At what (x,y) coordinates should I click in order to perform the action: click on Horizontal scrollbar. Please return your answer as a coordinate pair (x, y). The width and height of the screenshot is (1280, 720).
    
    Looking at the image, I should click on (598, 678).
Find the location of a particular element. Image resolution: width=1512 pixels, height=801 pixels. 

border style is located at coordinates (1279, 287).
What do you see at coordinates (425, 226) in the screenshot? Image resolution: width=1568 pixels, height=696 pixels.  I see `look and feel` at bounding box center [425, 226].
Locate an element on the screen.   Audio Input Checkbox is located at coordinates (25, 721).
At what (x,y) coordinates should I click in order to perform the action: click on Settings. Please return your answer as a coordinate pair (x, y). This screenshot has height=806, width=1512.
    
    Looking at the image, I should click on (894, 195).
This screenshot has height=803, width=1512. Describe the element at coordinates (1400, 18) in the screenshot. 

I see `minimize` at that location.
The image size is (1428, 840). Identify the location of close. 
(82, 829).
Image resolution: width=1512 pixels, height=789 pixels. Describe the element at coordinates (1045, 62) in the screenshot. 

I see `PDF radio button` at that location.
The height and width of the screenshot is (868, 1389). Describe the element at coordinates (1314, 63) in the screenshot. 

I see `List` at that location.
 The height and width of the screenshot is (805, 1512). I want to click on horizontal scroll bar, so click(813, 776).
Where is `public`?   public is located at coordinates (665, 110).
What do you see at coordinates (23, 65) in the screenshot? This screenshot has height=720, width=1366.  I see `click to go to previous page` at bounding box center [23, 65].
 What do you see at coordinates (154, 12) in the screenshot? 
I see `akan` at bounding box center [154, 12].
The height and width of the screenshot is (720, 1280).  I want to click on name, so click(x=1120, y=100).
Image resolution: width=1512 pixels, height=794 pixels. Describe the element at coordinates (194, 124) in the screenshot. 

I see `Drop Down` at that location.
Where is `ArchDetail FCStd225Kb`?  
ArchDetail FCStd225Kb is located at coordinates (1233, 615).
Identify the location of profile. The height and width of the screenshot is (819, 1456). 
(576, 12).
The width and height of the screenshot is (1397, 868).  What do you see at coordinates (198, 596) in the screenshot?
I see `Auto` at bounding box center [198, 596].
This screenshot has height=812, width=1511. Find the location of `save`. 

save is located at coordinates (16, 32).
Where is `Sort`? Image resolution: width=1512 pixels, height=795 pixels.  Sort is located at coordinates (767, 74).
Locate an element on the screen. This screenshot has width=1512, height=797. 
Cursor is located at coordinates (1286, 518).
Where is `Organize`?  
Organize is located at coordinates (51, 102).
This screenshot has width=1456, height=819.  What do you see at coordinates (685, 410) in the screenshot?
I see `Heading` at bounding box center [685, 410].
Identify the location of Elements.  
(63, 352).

--*--

Written problem: Output everything from the line containing "Image resolution: width=1512 pixels, height=794" down to the line containing "coordinates (767, 74)." as a numbered list, including both of those lines and omitting any blank lines.

Exercise output:
1. Image resolution: width=1512 pixels, height=794 pixels. Describe the element at coordinates (194, 124) in the screenshot. 
2. I see `Drop Down` at that location.
3. Where is `ArchDetail FCStd225Kb`?  
4. ArchDetail FCStd225Kb is located at coordinates (1233, 615).
5. Identify the location of profile. The height and width of the screenshot is (819, 1456). 
6. (576, 12).
7. The width and height of the screenshot is (1397, 868).  What do you see at coordinates (198, 596) in the screenshot?
8. I see `Auto` at bounding box center [198, 596].
9. This screenshot has height=812, width=1511. Find the location of `save`. 
10. save is located at coordinates (16, 32).
11. Where is `Sort`? Image resolution: width=1512 pixels, height=795 pixels.  Sort is located at coordinates (767, 74).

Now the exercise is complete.